Most family physicians do not recommend e-cigarettes for smoking cessation
Despite recent support for family physicians to recommend e-cigarettes to patients who are trying to quit smoking, most of them do not, according to findings recently published in the Journal of the American Board of Family Medicine.
“Given the popularity of e-cigarettes among U.S. adults and the large number of smokers who visit a health care professional, there has been support for physicians to recommend e-cigarettes to patients as smoking cessation aids,” Samuel Ofei-Dodoo, PhD, MPA, MA, from the department of family and community medicine at the University of Kansas School of Medicine, and colleagues wrote. “The call for e-cigarettes as smoking cessation aids has been louder since manufacturers, marketers and retailers increasingly advertise these products as such, despite limited reliable data on their effectiveness.”
Researchers utilized a mixed-methods approach to analyze the responses from family physicians who received the 12-item survey. The survey covered topics such as whether or not the physician recommended e-cigarettes for smoking cessation; the relationship between family physicians' career status and their decisions to recommend to patients the use of e-cigarettes for tobacco cessation; and how effective family physicians thought e-cigarettes were as smoking cessation tools.

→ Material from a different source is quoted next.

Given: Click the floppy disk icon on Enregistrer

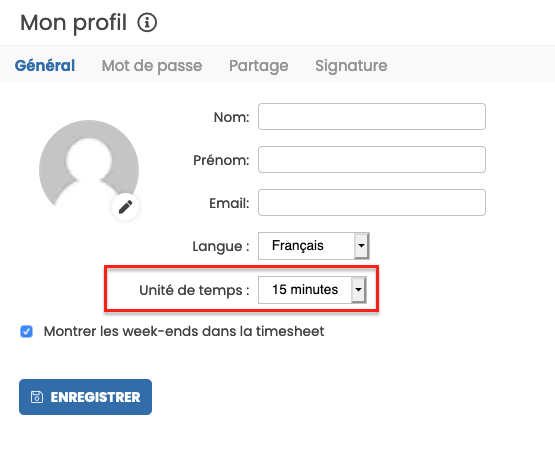Looking at the screenshot, I should click(x=37, y=397).
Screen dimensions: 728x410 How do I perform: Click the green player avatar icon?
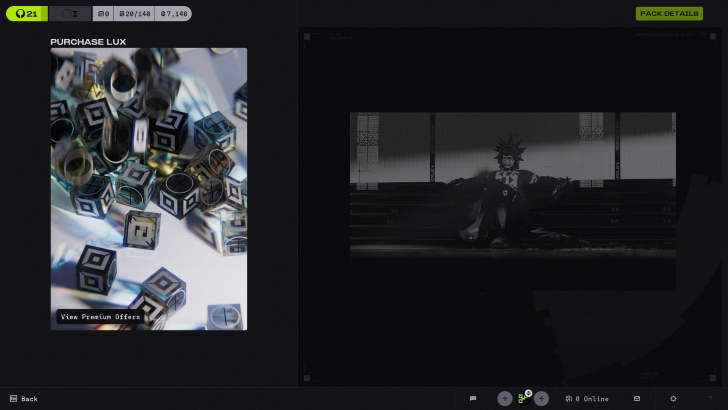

The number family physicians who responded was 117, for a response rate of 76%.
Ofei-Dodoo and colleagues found that 82% do not recommend e-cigarettes to get a patient to stop smoking. Of the 18% of responding physicians that said they do, it was mainly because e-cigarettes can “serve as a bridge for smokers to quit smoking cigarettes, and e-cigarettes are the lesser of two evils.”
Researchers also wrote that career status was significantly associated with respondents' decision to recommend e-cigarettes.
The proportion of physicians not recommending e-cigarettes was as follows: faculty physicians, 0.89; practicing physicians, 0.8; and resident physicians, 0.95. Of the participants who answered queries regarding the effectiveness of e-cigarettes, 46% believed e-cigarettes were either ineffective or very ineffective, and 43% of those who recommend or have recommended e-cigarettes to patients thought the devices were either ineffective or very ineffective.
“These findings suggest that clinicians (in general) and family physicians (in particular) should recommend against the use of electronic cigarettes. The results are particularly important for primary care physicians, who are the key players in helping the nation to achieve the Healthy People 2020 objectives regarding tobacco use,” Ofei-Dodoo and colleagues wrote.
“Family physicians' efforts in helping patients quit smoking should center on the proven best practices, including behavioral support and FDA-approved pharmacotherapy,” they added. “Until more reliable studies are done on the efficacy, quality and safety of e-cigarettes, family physicians should consider recommending only evidence-based smoking cessation products to patients.” – by Janel Miller
Disclosures: The authors report no relevant financial disclosures.